This paper is available on arxiv under CC 4.0 license.
Authors:
(1) Pierre Colombo, Equall, Paris, France & MICS, CentraleSupelec, Universite Paris-Saclay, France;
(2) Victor Pellegrain, IRT SystemX Saclay, France & France & MICS, CentraleSupelec, Universite Paris-Saclay, France;
(3) Malik Boudiaf, ÉTS Montreal, LIVIA, ILLS, Canada;
(4) Victor Storchan, Mozilla.ai, Paris, France;
(5) Myriam Tami, MICS, CentraleSupelec, Universite Paris-Saclay, France;
(6) Ismail Ben Ayed, ÉTS Montreal, LIVIA, ILLS, Canada;
(7) Celine Hudelot, MICS, CentraleSupelec, Universite Paris-Saclay, France;
(8) Pablo Piantanida, ILLS, MILA, CNRS, CentraleSupélec, Canada.
Table of Links
- Abstract & Introduction
- Related Work
- API-based Few-shot Learning
- An Enhanced Experimental Setting
- Experiments
- Conclusions
- Limitations, Acknowledgements, & References
- Appendix A: Proof of Proposition
- Appendix B: Additional Experimental Results
5 Experiments
5.1 Case Study of text-davinci
In this experiment, we investigate the performance of text-davinci in both its language model and embedding-based model forms. We assess its classification capabilities using the aforementioned baseline and explore the language model’s performance when applied in an in-context learning (ICL) setup with prompting.

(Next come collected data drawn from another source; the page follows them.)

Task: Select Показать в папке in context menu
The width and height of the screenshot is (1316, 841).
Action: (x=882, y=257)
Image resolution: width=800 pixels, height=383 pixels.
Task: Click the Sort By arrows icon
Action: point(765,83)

Takeaways. From Tab. 2, we observe that SSL performs comparably to CE, which is simpler to use and will be considered as the baseline in the next part of our study. Although ICL slightly outperforms CE, its implementation comes at a significant cost. In ICL, each class requires N shots, forcing the user to send a long input query with additional instructions. This query length becomes prohibitive as the number of classes increases, and on average, it is 58 times longer than using the embedding base API in our benchmark. The lengthy input and ICL approach make it time-consuming for generation (violating R1), require the user to provide labels (violating R2), and prevent the reuse of embeddings for future use (e.g., retrieval, clustering). Additionally, ICL is 60 times more expensive than CE. Thus, we will discard ICL for the subsequent part of this study.
5.2 Overall Results
Global results: To evaluate the effectiveness of various few-shot methods, we conducted a comprehensive analysis of their classification performance across all datasets, all backbones, and all considered N-shots/K-ways scenarios. Results are reported in Tab. 3. An interesting observation is that transductive approaches I and FR outperform their inductive counterparts (CE and PT). Notably, we found that vanilla entropy minimization, which solely relies on H, consistently underperforms in all considered scenarios. Our analysis revealed that FR surpasses traditional fine-tuning based on cross-entropy by a margin of 3.7%.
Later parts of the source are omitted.